Ironie du sort, l'une des institutions les plus touchées par le mouvement "Journée sans nous" est le ministère du Travail. Lundi, il n'y a que des hommes au guichet. "Je remplace une collègue. Les hommes, on manque de pratique car d'habitude ce sont essentiellement des femmes qui travaillent ici", sourit Hector Lopez, fonctionnaire du ministère. 

Elles représentent 65 % du personnel.
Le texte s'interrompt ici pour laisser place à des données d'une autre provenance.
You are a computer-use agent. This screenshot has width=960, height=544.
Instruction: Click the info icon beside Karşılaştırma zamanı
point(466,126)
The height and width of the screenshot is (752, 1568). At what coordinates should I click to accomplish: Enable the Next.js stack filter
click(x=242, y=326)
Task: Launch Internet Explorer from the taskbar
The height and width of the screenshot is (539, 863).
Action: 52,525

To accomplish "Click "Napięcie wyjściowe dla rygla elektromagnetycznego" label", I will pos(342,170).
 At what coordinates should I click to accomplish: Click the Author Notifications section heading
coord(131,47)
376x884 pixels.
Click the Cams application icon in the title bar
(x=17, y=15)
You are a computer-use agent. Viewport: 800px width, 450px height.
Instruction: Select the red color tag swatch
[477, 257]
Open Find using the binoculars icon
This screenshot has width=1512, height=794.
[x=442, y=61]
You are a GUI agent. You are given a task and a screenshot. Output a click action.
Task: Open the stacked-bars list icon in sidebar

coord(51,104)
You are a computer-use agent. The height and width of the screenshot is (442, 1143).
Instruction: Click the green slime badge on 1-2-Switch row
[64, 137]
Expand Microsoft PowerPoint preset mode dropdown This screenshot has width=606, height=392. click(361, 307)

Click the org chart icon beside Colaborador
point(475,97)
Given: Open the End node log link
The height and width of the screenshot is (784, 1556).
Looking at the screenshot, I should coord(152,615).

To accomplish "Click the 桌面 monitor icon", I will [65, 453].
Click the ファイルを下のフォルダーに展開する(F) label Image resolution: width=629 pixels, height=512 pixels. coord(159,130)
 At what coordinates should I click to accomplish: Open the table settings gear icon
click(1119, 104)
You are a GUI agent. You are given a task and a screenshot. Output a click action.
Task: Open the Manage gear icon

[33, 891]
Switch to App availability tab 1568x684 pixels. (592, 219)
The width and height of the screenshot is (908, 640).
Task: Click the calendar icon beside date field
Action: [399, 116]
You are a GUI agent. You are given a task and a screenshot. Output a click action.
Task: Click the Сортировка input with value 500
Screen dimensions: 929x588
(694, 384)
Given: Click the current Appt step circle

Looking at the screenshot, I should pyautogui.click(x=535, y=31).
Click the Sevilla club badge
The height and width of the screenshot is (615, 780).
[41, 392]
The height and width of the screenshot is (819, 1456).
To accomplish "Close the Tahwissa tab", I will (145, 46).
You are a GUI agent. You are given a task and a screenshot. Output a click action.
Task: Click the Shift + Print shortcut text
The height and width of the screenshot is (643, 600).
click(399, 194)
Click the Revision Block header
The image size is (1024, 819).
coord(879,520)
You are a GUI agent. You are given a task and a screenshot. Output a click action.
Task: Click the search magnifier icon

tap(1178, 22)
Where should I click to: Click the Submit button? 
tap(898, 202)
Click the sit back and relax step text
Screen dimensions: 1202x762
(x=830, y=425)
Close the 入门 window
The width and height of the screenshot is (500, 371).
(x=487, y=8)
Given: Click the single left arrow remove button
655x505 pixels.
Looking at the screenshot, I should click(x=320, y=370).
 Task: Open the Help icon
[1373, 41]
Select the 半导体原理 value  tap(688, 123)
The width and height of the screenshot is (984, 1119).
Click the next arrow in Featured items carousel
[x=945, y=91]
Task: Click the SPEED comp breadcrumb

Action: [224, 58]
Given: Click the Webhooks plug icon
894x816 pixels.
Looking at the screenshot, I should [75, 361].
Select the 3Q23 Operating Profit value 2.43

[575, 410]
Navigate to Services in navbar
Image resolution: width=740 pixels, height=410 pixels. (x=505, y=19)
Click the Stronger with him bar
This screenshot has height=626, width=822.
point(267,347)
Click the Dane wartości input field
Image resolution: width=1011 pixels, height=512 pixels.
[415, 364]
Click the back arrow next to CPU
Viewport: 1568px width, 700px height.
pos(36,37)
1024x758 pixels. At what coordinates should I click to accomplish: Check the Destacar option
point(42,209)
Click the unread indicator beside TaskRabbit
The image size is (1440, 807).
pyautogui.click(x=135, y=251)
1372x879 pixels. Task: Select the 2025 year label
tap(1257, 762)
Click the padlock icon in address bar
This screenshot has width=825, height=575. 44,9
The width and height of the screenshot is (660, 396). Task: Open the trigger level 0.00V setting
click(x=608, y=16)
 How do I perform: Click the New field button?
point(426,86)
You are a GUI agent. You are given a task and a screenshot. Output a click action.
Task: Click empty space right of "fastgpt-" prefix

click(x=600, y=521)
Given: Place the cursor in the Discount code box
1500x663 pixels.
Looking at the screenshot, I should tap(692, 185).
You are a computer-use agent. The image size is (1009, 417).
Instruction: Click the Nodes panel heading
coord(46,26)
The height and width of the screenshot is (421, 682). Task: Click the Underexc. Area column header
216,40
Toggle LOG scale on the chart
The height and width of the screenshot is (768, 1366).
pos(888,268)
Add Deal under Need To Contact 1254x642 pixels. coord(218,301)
Les hommes de ménage sont en formation accélérée. 

"Pourquoi vos collègues femmes sont en grèves aujourd'hui ?"

Face à ce vide, les hommes du ministère en profitent pour réflechir sur les changements qu'ils pourraient appliquer au quotidien. "Nous avons fabriqué une boîte à suggestions, que nous avons appelé boîte à honnêteté", explique le directeur exécutif du ministère du Travail, Tomas Damerau. 

On peut y déposer des questions ou répondre à un formulaire avec des questions comme : "À votre avis, pourquoi vos collègues femmes sont en grèves aujourd'hui ?" ou "Quelle attitude, mot ou action avez-vous employé au travail ou à la maison, qui aurait pu les blesser ?"

L'initiative "Journée sans nous" a été lancée il y a trois semaines par un petit groupe féministe sur les réseaux sociaux. La grève générale pourrait coûter plus d'un milliard de dollars à l'économie mexicaine. C'est un premier grand moment de réflexion nationale sur les violences dont elles sont victimes.